Nested JSON fields like the "topics" array were parsed and each entry displayed with its own heading and content block.
The "About," "Philosophy," and "Contact" sections all rendered with correct headings and body text.
Topic title fields (items 0, 1, 2) were empty — the "title" key had no value, while the label was embedded inside the content string (e.g., "1. Human-Centered Technology"), suggesting a JSON data structure inconsistency.
The contact email displayed was "example@email.com" — a placeholder, not a real or clickable mailto link, making the Contact section feel unfinished.
Before clicking the load button, there was no description or hint explaining what the app does or what data it will display.
No error handling was visible — it's unclear what the app shows if the JSON fails to load or is malformed.
Update the JSON Viewer app with the following improvements:
(1) Fix the topics data structure so each topic has a proper non-empty "title" field
separate from the content body string.
(2) Replace the placeholder contact email with a real
<a href="mailto:..."> link so users can click to contact directly.

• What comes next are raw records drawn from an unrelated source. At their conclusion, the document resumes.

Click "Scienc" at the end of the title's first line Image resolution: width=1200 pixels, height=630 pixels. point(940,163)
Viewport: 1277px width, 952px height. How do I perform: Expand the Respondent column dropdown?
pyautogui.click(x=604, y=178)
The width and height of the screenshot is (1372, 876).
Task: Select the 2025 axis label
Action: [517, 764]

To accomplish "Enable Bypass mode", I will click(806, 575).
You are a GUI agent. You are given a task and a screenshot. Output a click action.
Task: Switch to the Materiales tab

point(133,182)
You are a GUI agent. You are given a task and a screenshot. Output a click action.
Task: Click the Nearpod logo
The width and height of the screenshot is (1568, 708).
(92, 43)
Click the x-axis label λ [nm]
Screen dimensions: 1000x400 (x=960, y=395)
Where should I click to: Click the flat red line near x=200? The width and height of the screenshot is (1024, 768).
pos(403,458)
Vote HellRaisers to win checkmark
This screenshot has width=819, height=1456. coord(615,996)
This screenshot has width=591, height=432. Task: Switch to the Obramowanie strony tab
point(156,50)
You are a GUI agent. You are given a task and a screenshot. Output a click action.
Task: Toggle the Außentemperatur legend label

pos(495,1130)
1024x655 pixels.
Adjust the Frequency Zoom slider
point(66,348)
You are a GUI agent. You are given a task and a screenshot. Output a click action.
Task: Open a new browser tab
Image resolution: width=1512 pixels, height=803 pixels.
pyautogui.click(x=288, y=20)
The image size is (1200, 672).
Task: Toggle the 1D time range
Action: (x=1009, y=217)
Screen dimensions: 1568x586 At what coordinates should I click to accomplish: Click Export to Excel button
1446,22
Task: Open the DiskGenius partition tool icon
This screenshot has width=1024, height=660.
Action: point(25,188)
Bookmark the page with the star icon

(3) Add a short intro description above the "Load My JSON" button explaining what the
app does and what JSON it will display.
(4) Add basic error handling — if the JSON fails to load, show a friendly error message
instead of a blank or broken page.
(5) Add a "View Raw JSON" toggle button so users can switch between the formatted view
and the original JSON source — useful for educational context.